**DIRECTIONS**. From the entries below, return exactly the lines beginning at the one that contains "Image resolution: width=1430" and ending at the one that contains "At what coordinates should I click to accomplish: Click the", both of them included, and only those lines.

**RECORDS TO PROCESS**.
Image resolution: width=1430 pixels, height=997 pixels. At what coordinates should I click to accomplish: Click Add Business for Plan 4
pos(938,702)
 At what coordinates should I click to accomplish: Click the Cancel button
* * *
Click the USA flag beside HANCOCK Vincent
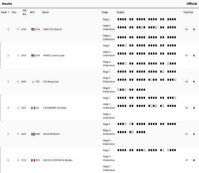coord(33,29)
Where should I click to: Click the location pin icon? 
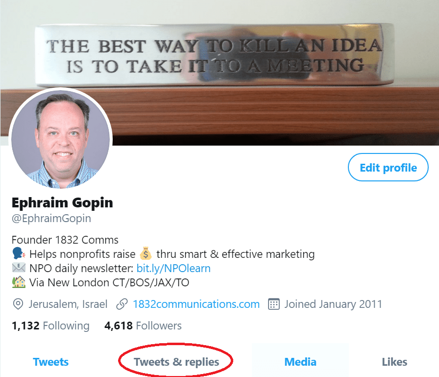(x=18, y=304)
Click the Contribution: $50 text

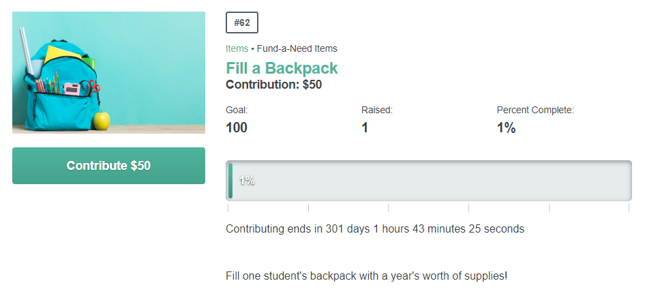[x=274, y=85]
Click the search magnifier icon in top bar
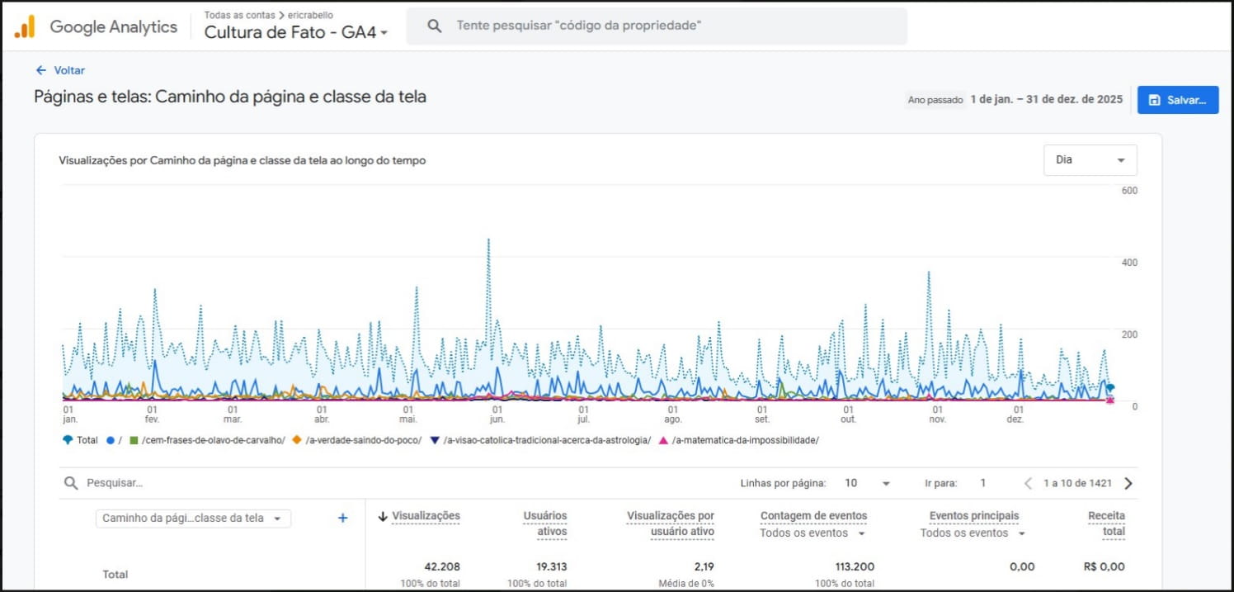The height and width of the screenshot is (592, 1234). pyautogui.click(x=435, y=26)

**TASK RESULT**.
Image resolution: width=1430 pixels, height=997 pixels. At what coordinates should I click to accomplish: Click Add Business for Plan 4
pos(938,702)
 At what coordinates should I click to accomplish: Click the Cancel button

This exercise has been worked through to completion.